Ski area not so pedestrian friendly, consultant says

Christine Metz

— Steamboat Springs received a critique Thursday night as a mountain resort consultant talked of poor pedestrian access and of sending mixed messages.

The future of Steamboat was the topic of a night panel session in the second day of the international conference Mountain Resort Planning and Development in an Era of Globalization.

Sherry Dorward, a Vail landscape architect who was a consultant for Steamboat’s Mountain Sub Area Plan, pointed to the lack of predestination at the ski area’s base area and sending a message to skiers that is not a reality in Steamboat.

Steamboat Springs City Councilwoman Arianthe Stettner discussed the past 10 years of Steamboat’s success in forming partnerships. And Park City planner Myles Rademan warned that like failed ancient civilizations, resorts could build more than they could sustain.

Dorward called Steamboat’s base area the worst in the state, criticizing the lack of pedestrian crossings and its complicated layout.

“At a public meeting, a retailer once said if anybody comes into my store and asks for directions, I take him by the hand and show him,” she said to the crowd mixed with Steamboat residents and planners, consultants, elected officials and academics from all over the world.

She pointed out the Steamboat Grand Resort Hotel’s separateness from the rest of the base area because of a four-lane road, not enough sidewalks and blocked access for retail to go on the ground floor. Even along Denver’s busy Larimer Street, she said, there are two lanes.

She said pedestrian-friendly streetscapes are crucial for resort towns and warned the competition is willing to do renovations to their streets and many are in the process of creating new villages.

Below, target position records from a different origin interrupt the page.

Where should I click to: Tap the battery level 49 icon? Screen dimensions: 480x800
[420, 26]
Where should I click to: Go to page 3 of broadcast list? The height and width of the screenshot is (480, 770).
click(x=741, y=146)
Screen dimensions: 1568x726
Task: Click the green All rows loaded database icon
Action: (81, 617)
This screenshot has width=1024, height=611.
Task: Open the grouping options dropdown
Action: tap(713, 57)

But Doward also noted Steamboat’s predicament in making upgrades to the base area without the backing of the owner of the ski mountain. And she said elected officials have a difficult choice in deciding if they want to spend money on upgrading facilities for the residents or beautify the streets for the visitors.

“It is $10 million here or $10 million there and we don’t have $10 million anywhere,” she said of the plight in resort towns.

On a positive note, Dorward said unlike other resort communities that were founded on mining before skiing, Steamboat is a community where people anticipated putting down roots, and it does have one of the strongest senses of community among Colorado resorts.

“If anybody has a chance to answer the question ‘Can we be a resort and a community?’ I think it may be here. Because you have a strong sense of community already,” Dorward said.

Dorward also said Steamboat’s Western culture gives the town and the tourists who visit it an authenticity that many towns do not have. She compared it to Breckenridge and Telluride, which she called “Victorian Theme Parks.”

But she warned Steamboat sends a misleading marketing message. She told the story of her 13-year-old son, who saw an old poster of Billy Kidd in heavy snow with his skis tied to a horse, which was taken in front of a rustic barn. It convinced him to come to Steamboat, but once her son arrived, he never saw any barns.

“There is a terrible disconnectedness of the image that you make and the image when you get here,” she said. “What is the bigger vision of this town and what does the town want to be in particular in regards to tourism?”